Friday, 26 September 2025

Hallucinations and Mental Health

It’s common to hear that a language model “hallucinates” when it produces false or nonsensical outputs. The metaphor is vivid: the AI is imagined as a fragile mind, wandering in dreams, conjuring phantoms, perhaps even needing therapy.

Charming, but deeply misleading.


The Metaphor Problem

  • Hallucination implies subjective experience — perception independent of reality.

  • Mental health language implies cognition, emotion, and consciousness.

  • LLMs have none of these. They generate sequences according to probabilistic patterns, not perception or imagination.

The metaphor frames statistical divergence as an inner psychological event. Users interpret errors as “misperception,” rather than the predictable output of relational constraints applied to tokens.


Why This Is Misleading

  1. Projects human phenomenology onto algorithms — treating computational patterns as mental states.

  2. Obscures relational mechanics — hallucinations are not failures of cognition; they are natural consequences of pattern instantiation.

  3. Encourages misdiagnosis — a model does not “see” or “believe” anything; it outputs aligned correlations.
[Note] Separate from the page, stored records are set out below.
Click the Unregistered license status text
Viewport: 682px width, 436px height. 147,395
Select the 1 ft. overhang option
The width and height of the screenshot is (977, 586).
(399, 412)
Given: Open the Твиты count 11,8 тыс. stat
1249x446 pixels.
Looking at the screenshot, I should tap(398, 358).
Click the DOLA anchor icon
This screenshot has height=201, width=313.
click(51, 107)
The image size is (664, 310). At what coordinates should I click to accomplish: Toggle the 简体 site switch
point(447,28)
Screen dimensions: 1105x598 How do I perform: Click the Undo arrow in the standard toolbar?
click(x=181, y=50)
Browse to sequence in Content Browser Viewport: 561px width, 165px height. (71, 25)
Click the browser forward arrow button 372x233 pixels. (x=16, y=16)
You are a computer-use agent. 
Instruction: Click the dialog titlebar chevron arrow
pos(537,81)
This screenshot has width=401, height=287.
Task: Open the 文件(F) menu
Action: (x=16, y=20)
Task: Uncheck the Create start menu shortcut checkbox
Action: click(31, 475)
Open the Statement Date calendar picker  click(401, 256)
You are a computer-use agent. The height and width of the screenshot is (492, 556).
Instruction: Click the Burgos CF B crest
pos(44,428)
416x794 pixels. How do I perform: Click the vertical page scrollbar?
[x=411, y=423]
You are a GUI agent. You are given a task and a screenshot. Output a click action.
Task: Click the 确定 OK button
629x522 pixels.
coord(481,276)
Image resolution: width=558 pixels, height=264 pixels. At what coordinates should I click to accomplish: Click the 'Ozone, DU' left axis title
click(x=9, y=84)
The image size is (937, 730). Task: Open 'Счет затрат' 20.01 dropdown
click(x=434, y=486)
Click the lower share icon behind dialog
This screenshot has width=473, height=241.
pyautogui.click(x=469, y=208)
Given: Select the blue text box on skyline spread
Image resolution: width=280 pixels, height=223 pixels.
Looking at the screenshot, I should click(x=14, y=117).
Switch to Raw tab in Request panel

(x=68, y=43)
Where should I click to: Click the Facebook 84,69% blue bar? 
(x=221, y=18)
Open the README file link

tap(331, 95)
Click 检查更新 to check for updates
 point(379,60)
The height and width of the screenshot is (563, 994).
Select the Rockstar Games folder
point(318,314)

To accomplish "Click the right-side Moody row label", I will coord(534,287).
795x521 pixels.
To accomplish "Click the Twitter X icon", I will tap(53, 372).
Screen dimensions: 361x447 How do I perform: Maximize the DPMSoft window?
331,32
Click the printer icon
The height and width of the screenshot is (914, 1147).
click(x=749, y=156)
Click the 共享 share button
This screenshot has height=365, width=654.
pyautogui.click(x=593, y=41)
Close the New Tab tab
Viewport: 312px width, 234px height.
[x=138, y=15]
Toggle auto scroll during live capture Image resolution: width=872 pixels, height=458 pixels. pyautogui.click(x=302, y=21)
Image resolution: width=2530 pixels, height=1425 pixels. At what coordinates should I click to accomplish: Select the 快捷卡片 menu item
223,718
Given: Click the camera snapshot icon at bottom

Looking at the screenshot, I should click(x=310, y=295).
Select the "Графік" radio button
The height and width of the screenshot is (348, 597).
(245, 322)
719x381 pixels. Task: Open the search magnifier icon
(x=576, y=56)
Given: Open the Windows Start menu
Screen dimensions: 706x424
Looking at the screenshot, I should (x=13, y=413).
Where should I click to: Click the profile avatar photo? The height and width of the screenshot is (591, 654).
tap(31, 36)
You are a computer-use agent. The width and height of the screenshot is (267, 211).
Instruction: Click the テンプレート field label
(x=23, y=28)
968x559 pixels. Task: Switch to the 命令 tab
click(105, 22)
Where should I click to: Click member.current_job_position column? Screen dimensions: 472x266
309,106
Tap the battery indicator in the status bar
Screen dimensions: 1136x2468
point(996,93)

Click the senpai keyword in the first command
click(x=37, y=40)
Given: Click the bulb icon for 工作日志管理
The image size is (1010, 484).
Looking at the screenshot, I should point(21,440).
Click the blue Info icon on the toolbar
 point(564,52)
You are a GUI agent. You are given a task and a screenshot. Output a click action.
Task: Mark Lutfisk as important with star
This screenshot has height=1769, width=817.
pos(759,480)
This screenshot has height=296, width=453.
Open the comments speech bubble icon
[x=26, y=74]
By calling them hallucinations, we import an erroneous ontology of sentient error onto statistical machinery.


Relational Ontology Footnote

In relational terms, what is labeled a “hallucination” is an actualisation of potential token alignments outside the constraints of factual accuracy. There is no mind wandering — only relational patterns unfolding under probabilistic rules.


Closing Joke (Because Parody)

If LLMs truly hallucinated, your AI assistant would be wandering around the office, describing imaginary colleagues and offering unsolicited existential advice — and yet still forgetting your password.